The State Veterans Homes Domiciliary Care Flexibility Act, which Sen. Collins introduced in August with cosponsors U.S. Sens. Dan Sullivan (R-AK) and Angus King (I-ME), last week received congressional approval from both chambers of Congress as part of the Johnny Isakson and David P. Roe, M.D. Veterans Health Care and Benefits Improvement Act of 2020, H.R. 7105.
“In Maine, we lead the way in caring for our veterans. For more than 40 years, Maine Veterans’ Homes has been a vital part of our state’s commitment to our heroes,” said Senator Collins. “My father, Donald Collins, a decorated World War II veteran, was cared for by the Veterans’ Home in Caribou at the end of his life, so I know firsthand the compassion and care that Maine Veterans’ Homes provide.”

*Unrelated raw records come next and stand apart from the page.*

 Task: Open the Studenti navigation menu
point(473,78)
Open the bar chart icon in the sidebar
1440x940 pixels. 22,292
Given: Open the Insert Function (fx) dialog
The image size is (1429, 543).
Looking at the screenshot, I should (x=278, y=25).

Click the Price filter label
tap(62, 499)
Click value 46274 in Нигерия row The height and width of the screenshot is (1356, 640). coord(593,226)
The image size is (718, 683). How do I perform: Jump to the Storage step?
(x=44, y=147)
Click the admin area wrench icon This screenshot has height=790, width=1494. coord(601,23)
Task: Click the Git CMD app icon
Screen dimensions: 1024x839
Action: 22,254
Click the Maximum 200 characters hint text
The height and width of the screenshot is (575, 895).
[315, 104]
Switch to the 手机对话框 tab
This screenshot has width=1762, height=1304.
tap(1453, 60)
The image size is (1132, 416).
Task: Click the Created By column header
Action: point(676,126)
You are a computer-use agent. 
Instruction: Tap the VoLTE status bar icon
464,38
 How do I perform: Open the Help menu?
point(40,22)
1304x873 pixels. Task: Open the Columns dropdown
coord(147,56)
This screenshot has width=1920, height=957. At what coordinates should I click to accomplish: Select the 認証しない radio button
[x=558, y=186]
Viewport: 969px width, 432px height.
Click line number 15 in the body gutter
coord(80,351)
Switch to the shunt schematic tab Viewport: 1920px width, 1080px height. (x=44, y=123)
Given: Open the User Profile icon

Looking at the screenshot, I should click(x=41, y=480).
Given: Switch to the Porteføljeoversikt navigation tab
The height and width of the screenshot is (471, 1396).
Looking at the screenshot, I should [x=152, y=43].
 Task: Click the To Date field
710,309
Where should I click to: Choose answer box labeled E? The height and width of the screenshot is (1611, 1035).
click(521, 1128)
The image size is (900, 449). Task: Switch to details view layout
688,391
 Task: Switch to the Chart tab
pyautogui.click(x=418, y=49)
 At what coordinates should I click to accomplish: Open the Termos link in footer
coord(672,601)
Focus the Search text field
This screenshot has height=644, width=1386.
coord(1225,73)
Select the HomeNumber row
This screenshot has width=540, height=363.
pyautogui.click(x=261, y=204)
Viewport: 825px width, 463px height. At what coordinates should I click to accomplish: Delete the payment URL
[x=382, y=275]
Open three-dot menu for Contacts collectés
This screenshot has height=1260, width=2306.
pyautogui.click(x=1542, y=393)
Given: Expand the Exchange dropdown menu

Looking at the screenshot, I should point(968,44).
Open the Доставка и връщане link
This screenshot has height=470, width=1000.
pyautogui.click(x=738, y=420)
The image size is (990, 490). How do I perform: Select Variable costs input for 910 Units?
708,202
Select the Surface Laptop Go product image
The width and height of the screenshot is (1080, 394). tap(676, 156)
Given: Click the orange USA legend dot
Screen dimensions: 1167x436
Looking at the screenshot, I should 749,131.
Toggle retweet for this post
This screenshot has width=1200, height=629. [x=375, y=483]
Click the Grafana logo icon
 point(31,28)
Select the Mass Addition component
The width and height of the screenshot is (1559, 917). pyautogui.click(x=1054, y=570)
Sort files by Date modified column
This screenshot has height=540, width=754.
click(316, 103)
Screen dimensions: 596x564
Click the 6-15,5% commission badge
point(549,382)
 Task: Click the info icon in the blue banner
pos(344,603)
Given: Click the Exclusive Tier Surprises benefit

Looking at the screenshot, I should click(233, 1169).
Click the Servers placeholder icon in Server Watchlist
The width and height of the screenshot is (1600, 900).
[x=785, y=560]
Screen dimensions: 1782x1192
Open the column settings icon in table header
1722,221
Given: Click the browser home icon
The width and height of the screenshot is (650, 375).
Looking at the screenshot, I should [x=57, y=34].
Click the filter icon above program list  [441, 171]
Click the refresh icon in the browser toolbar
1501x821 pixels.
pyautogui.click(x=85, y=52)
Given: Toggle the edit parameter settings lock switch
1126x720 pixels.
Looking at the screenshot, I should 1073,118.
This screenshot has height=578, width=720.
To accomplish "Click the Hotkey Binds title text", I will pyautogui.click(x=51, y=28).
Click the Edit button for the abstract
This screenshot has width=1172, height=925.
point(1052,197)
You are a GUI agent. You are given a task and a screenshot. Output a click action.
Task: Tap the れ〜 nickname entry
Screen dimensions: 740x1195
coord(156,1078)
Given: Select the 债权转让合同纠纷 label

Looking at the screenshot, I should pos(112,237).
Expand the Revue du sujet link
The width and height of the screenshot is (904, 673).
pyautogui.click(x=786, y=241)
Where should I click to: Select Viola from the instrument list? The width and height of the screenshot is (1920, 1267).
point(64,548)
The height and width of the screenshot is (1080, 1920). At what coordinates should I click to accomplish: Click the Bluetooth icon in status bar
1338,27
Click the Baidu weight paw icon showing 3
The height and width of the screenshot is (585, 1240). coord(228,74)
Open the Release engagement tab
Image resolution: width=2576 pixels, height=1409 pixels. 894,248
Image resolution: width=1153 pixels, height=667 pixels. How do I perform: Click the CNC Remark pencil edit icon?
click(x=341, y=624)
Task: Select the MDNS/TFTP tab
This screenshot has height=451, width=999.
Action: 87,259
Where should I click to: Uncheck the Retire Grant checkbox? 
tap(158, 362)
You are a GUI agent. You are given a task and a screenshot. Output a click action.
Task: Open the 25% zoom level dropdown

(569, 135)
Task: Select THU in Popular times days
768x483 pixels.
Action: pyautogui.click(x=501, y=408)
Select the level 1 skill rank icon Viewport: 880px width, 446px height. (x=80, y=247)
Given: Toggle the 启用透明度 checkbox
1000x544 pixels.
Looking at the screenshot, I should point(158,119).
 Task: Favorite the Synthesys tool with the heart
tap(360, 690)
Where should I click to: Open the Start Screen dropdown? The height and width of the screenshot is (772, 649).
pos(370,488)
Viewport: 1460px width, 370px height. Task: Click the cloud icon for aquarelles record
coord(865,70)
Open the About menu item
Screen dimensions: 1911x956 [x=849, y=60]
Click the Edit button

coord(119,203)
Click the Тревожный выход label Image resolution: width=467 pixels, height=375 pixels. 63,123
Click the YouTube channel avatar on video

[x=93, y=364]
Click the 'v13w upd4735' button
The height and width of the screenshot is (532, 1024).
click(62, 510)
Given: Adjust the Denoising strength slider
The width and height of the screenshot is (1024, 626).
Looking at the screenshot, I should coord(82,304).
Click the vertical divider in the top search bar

Maine Veterans’ Homes has provided domiciliary care for veterans with early-stage dementia in its facilities since 2004, but newly enforced U.S. Department of Veterans Affairs (VA) eligibility requirements have limited access for many veterans, according to Sen. Collins’ office.
The State Veterans Homes Domiciliary Care Flexibility Act will address the situation by providing the VA with additional flexibility to allow veterans with early-stage dementia to receive care.
“This legislation will correct a decades-old administrative oversight that has negatively impacted Maine veterans and their families,” said Maine Veterans’ Homes CEO Kelley Kash, who thanked the legislators for advancing Sen. Collins’ bill.